Look through the entries below and show every line containing the word "will".
Top of DATA FOR THIS TASK
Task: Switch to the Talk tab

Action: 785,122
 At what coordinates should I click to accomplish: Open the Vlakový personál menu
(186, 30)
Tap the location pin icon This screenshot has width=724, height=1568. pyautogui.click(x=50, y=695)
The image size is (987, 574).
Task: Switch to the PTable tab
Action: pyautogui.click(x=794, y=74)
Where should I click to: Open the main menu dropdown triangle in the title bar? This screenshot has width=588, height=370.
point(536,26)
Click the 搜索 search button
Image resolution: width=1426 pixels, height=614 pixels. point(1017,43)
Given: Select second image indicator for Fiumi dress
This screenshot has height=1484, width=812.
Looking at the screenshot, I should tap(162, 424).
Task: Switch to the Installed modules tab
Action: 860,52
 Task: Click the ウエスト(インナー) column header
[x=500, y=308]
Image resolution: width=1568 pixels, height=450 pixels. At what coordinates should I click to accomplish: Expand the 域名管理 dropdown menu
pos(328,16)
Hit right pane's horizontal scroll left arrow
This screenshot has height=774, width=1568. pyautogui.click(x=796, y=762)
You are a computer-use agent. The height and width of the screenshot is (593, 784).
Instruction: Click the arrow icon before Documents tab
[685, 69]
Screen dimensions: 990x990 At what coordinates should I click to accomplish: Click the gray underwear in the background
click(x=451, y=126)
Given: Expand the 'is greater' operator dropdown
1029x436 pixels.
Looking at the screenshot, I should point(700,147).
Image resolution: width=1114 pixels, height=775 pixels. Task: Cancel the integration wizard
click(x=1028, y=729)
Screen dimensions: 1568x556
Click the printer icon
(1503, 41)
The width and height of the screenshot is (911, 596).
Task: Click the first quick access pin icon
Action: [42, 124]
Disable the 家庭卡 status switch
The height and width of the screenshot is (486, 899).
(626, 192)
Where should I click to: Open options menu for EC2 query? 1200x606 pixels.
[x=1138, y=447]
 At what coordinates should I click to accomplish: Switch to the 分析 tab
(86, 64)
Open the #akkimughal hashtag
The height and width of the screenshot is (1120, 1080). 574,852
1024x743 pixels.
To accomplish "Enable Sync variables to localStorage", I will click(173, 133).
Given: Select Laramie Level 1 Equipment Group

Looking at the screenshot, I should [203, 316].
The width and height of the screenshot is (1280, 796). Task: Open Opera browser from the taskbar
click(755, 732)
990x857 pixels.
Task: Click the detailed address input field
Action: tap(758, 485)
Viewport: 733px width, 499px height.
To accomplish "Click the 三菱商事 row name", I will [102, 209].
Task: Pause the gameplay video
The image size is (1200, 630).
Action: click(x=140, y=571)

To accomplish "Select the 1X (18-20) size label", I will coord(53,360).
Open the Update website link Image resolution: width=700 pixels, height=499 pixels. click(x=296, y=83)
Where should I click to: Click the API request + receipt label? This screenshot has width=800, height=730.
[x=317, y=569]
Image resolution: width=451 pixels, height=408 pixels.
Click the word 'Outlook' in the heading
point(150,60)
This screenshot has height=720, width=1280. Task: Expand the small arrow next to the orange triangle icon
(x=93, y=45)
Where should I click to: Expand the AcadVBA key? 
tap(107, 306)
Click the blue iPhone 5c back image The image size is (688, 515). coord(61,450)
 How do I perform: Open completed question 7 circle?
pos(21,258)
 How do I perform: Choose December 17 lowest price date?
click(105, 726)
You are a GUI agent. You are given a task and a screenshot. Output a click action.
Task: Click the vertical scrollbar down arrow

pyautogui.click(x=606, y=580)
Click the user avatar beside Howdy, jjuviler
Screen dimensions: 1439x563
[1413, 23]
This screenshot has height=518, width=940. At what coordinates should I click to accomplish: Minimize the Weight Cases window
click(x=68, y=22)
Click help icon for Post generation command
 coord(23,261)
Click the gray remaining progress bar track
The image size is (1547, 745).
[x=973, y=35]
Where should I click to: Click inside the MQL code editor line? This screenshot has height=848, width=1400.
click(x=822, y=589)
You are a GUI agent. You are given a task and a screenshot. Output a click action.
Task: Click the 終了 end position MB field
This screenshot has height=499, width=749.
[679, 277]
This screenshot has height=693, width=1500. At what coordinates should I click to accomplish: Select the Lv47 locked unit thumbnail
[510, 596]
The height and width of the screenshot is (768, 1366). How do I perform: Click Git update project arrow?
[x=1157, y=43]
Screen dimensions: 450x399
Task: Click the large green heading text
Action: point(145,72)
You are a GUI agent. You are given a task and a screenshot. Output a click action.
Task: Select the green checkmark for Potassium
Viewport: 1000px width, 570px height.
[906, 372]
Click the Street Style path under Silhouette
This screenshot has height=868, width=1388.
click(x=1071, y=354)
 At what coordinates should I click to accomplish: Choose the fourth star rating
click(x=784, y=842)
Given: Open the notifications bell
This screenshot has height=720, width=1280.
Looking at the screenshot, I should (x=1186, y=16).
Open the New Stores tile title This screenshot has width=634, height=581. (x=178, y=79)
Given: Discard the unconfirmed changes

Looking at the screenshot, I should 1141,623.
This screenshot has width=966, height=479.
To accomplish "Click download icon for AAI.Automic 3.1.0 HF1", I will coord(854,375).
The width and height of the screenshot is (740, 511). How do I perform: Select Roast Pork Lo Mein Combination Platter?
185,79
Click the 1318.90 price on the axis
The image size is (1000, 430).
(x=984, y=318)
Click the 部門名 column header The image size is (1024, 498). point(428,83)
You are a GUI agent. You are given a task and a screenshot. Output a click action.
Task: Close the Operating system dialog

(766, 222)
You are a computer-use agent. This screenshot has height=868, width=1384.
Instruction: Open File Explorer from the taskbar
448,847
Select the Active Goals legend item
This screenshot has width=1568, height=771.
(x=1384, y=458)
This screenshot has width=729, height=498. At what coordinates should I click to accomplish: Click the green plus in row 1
Bottom of DATA FOR THIS TASK
## ANSWER TO THIS PROBLEM
To accomplish "Enable Sync variables to localStorage", I will click(173, 133).
To accomplish "Click the 三菱商事 row name", I will [102, 209].
To accomplish "Select the 1X (18-20) size label", I will coord(53,360).
To accomplish "Click download icon for AAI.Automic 3.1.0 HF1", I will coord(854,375).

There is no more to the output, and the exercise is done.